Problem 1: According to the fall photography thread, how did JayMorr produce the coloring in the images?
Problem 2: Rewrite the records with "Welcome Package" replaced by "Starter Package", keeping everything else the same.

------ Provided passage

# Some fall photography



## JayMorr (Jul 9, 2009)

Hope everyone is doing well. I pop in over here now and again to check in and see your imagery.

Fall season this year has been fun. Here a few images from the past several weeks:

HF Bow









Good Boy









I really dig BW & Sepia Photography









Go Utah!









~JayMorr~


----------



## .45 (Sep 21, 2007)

Thanks JayMorr......always a treat. :O||:


----------



## Yonni (Sep 7, 2007)

WOW!!! Excellent quality pics


----------



## sawsman (Sep 13, 2007)

Great stuff, as always!! 8)


----------



## RnF (Sep 25, 2007)

Love the pics! The second one is my favorite. The colors came to together nicely!


----------



## wyogoob (Sep 7, 2007)

More, more!


----------



## JayMorr (Jul 9, 2009)

@.45 Thank you. I appreciate your kind words.

@Yonni, thanks. I enjoy these more in print. It is a lot of fun seeing these on canvas.

@sawsman, I am glad you like them. Btw, I like your avatar.

@RnF (Scott), I really like the second one as well. It was my favorite from the trip. The expression of both the angler and pup is something I had hoped to capture on the lens during that moment. I was pleased when I got home and pulled the images from the trip and saw that I froze that moment! Btw, when we going to go fish???

@wyogoob, don't twist my arm


----------



## JayMorr (Jul 9, 2009)

Alright.... a few more:














































A few people asked about the coloring of these images and if it was done in post process.... to answer the question, I shot these using several filters to get the effect on camera.

------------
------ Material for this exercise

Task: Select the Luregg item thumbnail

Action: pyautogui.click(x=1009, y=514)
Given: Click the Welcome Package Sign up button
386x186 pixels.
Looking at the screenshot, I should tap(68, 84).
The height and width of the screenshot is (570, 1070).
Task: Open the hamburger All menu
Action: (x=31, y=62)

------------

Final result 1: He shot them using several filters to get the effect on camera.

Final result 2:
Task: Select the Luregg item thumbnail

Action: pyautogui.click(x=1009, y=514)
Given: Click the Starter Package Sign up button
386x186 pixels.
Looking at the screenshot, I should tap(68, 84).
The height and width of the screenshot is (570, 1070).
Task: Open the hamburger All menu
Action: (x=31, y=62)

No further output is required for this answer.